Though Stelzig’s argumentation comes across forcefully and effectively, as it does mostly throughout the book, the reader is still left with the impression that Stelzig lacks the factual evidence that would be required to make such a strong connection. The two remaining chapters, though interesting for the reader not familiar with Goethe’s life and works, suffer from a somewhat overwhelming descriptive focus on specific episodes and specific characters in Goethe’s life. It seems as if the psycho-biographical aspect of Stelzig’s study engulfs and drowns the much more interesting argument he is trying to make about romantic subjectivity and autobiography. When that point does come across, it is well taken. Where Stelzig is successful is in showing how Goethe, by allowing himself to fictionalize episodes and characters in his autobiography, became the progenitor of Romantic autobiography and made Poetry and Truth paradigmatic of that genre.
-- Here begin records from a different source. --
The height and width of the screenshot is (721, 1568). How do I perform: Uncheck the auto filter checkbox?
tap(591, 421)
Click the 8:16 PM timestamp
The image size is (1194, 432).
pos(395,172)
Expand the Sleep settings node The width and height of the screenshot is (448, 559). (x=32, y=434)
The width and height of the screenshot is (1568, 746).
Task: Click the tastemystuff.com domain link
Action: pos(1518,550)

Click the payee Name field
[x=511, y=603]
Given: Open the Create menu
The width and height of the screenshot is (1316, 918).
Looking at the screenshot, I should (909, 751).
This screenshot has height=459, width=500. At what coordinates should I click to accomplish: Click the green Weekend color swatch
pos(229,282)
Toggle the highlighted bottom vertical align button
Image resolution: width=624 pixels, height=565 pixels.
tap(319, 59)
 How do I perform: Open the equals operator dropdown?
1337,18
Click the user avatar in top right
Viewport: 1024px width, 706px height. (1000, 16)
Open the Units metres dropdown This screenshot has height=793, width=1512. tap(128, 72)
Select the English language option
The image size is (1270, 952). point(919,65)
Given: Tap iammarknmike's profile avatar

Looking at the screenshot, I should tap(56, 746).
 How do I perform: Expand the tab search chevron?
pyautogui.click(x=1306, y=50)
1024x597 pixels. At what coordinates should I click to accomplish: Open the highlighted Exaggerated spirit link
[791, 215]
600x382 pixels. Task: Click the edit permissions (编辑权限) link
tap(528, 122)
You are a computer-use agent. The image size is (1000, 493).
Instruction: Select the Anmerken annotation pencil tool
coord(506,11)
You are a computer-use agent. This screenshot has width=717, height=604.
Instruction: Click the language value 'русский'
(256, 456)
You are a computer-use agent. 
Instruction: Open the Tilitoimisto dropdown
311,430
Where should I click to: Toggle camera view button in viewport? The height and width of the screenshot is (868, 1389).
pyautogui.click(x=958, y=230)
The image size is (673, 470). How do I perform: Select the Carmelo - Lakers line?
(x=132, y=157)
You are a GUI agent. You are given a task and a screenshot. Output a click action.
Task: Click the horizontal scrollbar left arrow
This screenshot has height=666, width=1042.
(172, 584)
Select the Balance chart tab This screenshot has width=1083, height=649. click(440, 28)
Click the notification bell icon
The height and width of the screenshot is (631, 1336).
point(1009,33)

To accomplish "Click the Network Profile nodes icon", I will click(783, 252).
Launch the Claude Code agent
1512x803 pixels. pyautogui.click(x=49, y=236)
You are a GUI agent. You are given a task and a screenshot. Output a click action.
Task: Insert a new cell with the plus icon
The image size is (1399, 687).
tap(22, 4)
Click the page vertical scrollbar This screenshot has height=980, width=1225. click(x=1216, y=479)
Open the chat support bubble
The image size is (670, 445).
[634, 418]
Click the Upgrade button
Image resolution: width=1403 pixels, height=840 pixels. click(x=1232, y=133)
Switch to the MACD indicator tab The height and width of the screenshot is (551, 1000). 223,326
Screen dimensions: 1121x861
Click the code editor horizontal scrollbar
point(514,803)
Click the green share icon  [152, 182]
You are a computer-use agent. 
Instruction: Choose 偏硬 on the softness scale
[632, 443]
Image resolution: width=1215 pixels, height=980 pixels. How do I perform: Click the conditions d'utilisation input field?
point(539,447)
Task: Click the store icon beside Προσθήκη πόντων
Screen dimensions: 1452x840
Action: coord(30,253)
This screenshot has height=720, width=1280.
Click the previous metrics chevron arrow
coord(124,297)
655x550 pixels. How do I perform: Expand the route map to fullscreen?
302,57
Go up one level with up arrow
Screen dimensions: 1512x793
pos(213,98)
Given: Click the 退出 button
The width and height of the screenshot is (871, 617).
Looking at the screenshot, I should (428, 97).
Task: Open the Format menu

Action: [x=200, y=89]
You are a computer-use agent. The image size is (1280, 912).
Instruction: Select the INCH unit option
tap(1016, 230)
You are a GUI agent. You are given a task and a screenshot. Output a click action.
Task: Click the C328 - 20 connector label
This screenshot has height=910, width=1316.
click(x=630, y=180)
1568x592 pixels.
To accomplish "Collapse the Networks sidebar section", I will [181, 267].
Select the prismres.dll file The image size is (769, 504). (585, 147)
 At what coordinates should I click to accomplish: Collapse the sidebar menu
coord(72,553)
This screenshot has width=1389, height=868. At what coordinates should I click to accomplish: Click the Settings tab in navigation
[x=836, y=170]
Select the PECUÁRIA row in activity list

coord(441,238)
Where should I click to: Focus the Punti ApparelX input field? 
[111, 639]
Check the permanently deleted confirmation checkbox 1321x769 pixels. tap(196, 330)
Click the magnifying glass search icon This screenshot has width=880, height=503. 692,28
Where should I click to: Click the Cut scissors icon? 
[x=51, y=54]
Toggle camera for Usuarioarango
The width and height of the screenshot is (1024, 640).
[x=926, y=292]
With that claim Stelzig is attempting to make his overarching argument come full circle. And it does, to a certain extent. In the epilogue he once again characterizes Romantic autobiography as a genre that “merges the truth and the poetry of a life” (250). That is very well, and both Rousseau and Goethe are excellent examples, having written much in that direction. So much Stelzig argues soundly. But he also states in the epilogue that “if not all Romantic writing is autobiography, much of it is certainly confessional and autobiographical” (251), a statement perhaps a bit too facile and noncommittal that everyone will easily agree with, but that does not represent a significant step forward either in Romantic or autobiography studies. And that is the overall impression one is left with at the end. The Romantic Subject in Autobiography is on the whole a very informative, at times enlightening, and sometimes less-than-convincing book that should remain required reading for anyone interested in the life and works of Rousseau, and Goethe, while remaining on the “suggested reading” list of those interested in the broader fields of autobiography and Romantic studies.